Billy the Kid es un Peter Pan, es un niño que no quiere crecer y no quiere que le arranquen de su Tierra de Nunca Jamás. Por lo demás, Peckinpah no termina de desarrollar al personaje, que es en gran parte un enigma. Tampoco lo idealiza. “En manos de Peckinpah – escribe Paul Seydor – Billy es algo parecido a un sociópata que mata a la gente con una sonrisa en el rostro y sin mitrar atrás. Es un sociópata atractivo, incluso encantador, lo que hace que todo lo que le rodea sea confuso”.[4] De los dos protagonistas, Pat Garrett es el de psicología más compleja.

Pat Garrett comprende perfectamente a Billy porque se ve reflejado en él. Billy es la imagen de su propia juventud, pero Garrett sabe que no hay más salida que la de amoldarse a los tiempos. Garrett es un progresista a su pesar, mientras que Billy ni siquiera es anti-progresista porque el “progreso” no entra en sus esquemas. Pero Billy es el personaje al que todos quieren y al que todos admiran, está rodeado de un aura mítica. En una de las escenas más comentadas de la película, Billy se entrega prisionero a Garrett y alza los brazos en cruz, componiendo una imagen crística. Billy ha de ser sacrificado para que el nuevo mundo pueda advenir.

Hay otro componente psicológico en Garrett muy a tener en cuenta. Al igual que Billy, Pat Garrett es un hombre del viejo mundo. El nuevo mundo – la tecnoestructura estatal encarnada en los negociantes que le contratan – ha de apoyarse en mercenarios de valores arcaicos, como Garrett, para asegurar la pacificación general de la humanidad. El nuevo mundo se apoya en ellos y los utiliza, vaciándoles el alma a cambio de dinero. Bajo la apariencia de una sociedad transparente, pacífica y racional, el nuevo orden es fundamentalmente represivo y está asegurado por los Garrett de este mundo. La violencia nunca podrá ser completamente erradicada. El alegre forajido Billy the Kid perece a manos de Pat Garrett, el hombre de negro al que nadie quiere y al que todos temen.

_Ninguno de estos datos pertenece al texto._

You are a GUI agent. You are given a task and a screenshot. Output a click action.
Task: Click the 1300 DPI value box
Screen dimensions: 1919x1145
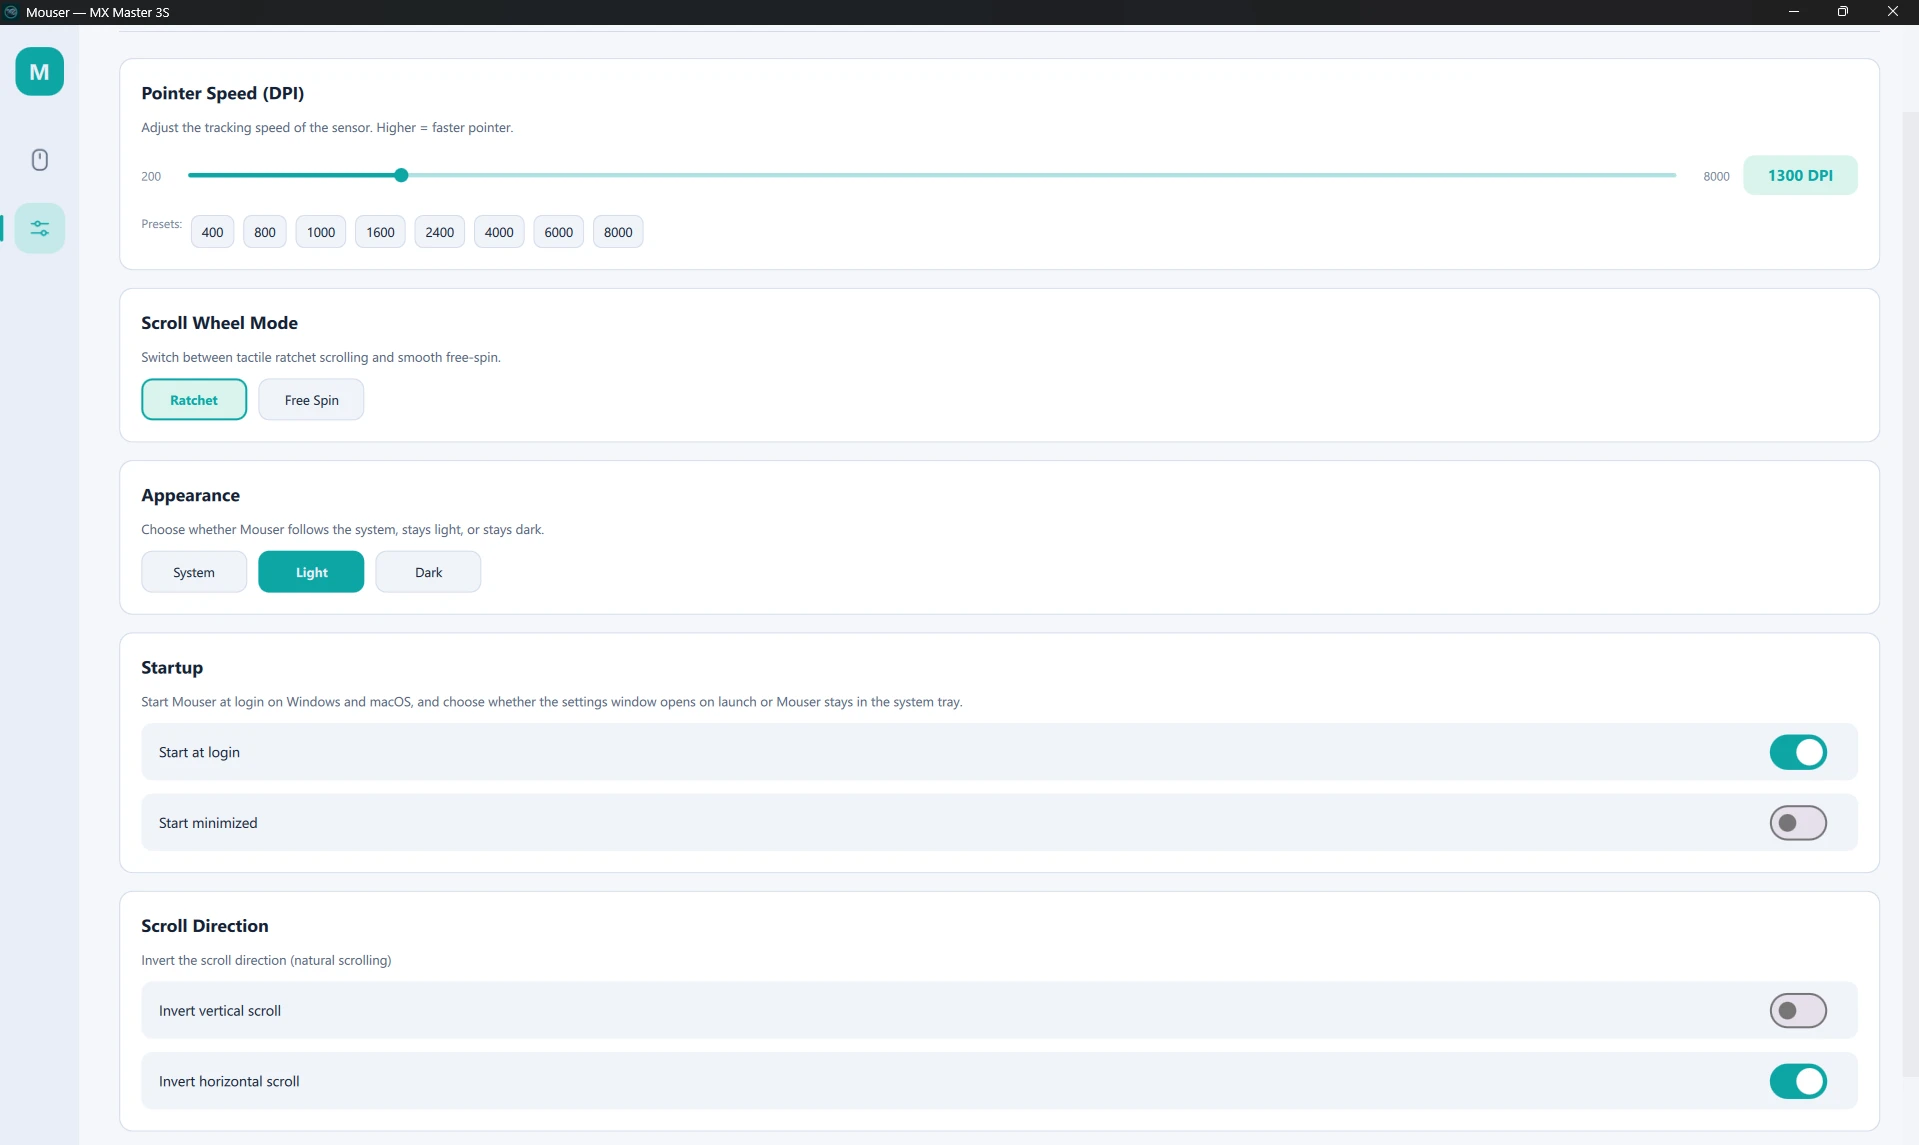coord(1800,175)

Domesticación del parque humano

Los temas centrales del cine de Peckinpah son la violencia y los códigos de conducta masculinos. Si forzamos el análisis, las disyuntivas que su visión del hombre y de la violencia nos suscitan – por ejemplo, en “Perros de Paja” o en “Pat Garret y Billy the Kid” – nos sitúan ante un debate acuciante a estas alturas de siglo:

¿Es posible suprimir el instinto de agresión que está inscrito en el patrimonio genético? ¿Puede ser definitivamente erradicada la “masculinidad tóxica”? ¿Puede la alteridad sexual ser difuminada y, en último término, eliminada? La pregunta definitiva es: ¿Puede el hombre ser reprogramado y ajustado según los parámetros culturales del momento?[5]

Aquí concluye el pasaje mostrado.